KAMPALA, Uganda — The day Shalom Mirembe was sent home from school last month over unpaid tuition, her father lay dying in a hospital. Even as her mother sat by his bedside, school officials were calling and demanding payment.
For Mirembe's mother, a shoe vendor who looks after four children, it was a heartbreaking moment in the daily struggle to pay often unpredictable and unregulated school fees. Constant threats demanding payment can leave her feeling helpless. Some officials are more tolerant, but eventually they all grow tired of her pleas.
''You have to care for this one, you have to care for the other one,'' Justine Nangero said, describing a delicate balancing act to keep Mirembe and the others enrolled. ''I try to fight to see that I pay to all these schools.''
It is a crushing issue for many across sub-Saharan Africa, where the lack of a few hundred dollars can determine a child's future. The region has long had the world's highest dropout rates. Reasons vary, but financial pain is the biggest.
Last year, the World Bank said 54% of adults in sub-Saharan Africa rank the issue of paying school fees higher than medical bills and other expenses.
It said school fees were the biggest source of financial worry for 40% of people in Uganda, where top government-funded schools now charge nearly $700 in tuition per three-month term. That's a significant amount in this East African country where annual GDP per capita was $864 in 2023.
More than anything, it's the unpredictable tuition hikes — for sometimes questionable reasons — that haunt parents across the country of more than 45 million people. Some critics, including Uganda's parliament speaker, have called for regulation to protect parents from exploitation.
The Equal Opportunities Commission, a government agency that tracks inequality and discrimination, released a report in September calling for punitive measures against government-supported schools that appear to set excessive fees. It warned that arbitrarily raising fees can force children to drop out.
※
PROBLEM TO WORK ON:
Answer from the article on school fees in Uganda:
1. What does Shalom Mirembe's mother do for a living?
2. According to the World Bank, what percentage of adults in sub-Saharan Africa rank paying school fees higher than medical bills and other expenses?
3. In what month did the Equal Opportunities Commission release its report on school fees?

DATA BELOW:
※
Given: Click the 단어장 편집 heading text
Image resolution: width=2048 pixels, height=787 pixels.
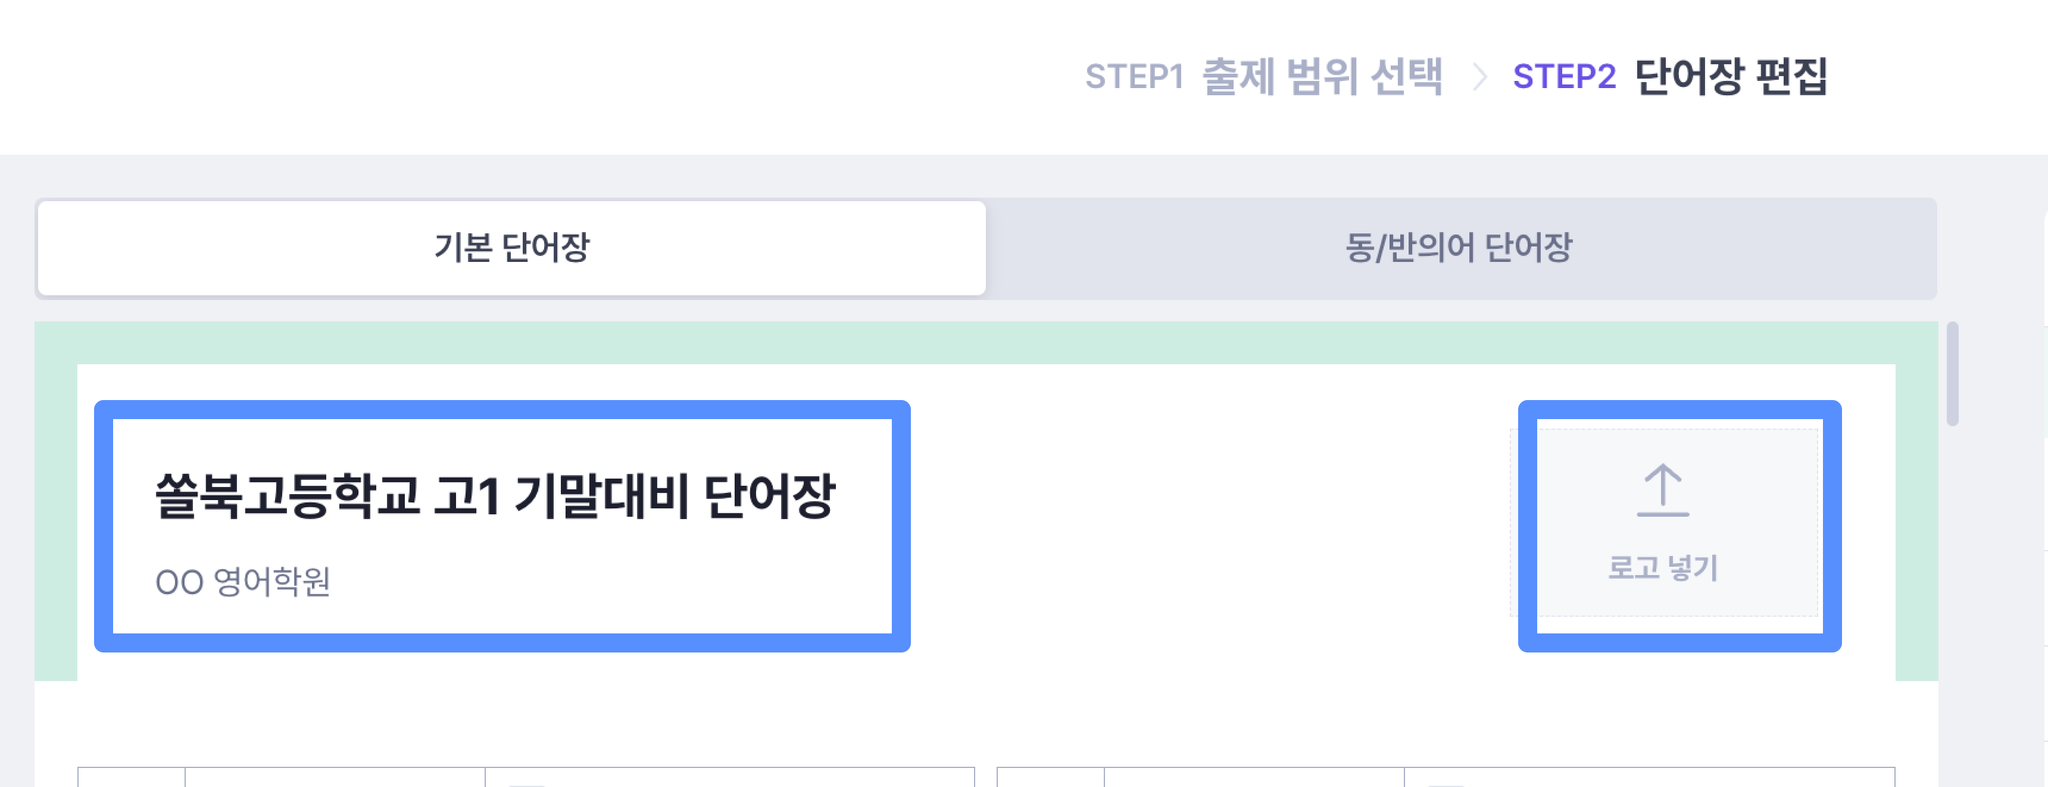Looking at the screenshot, I should 1731,77.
※
ANSWER BOX:
1. She is a shoe vendor.
2. 54%.
3. September.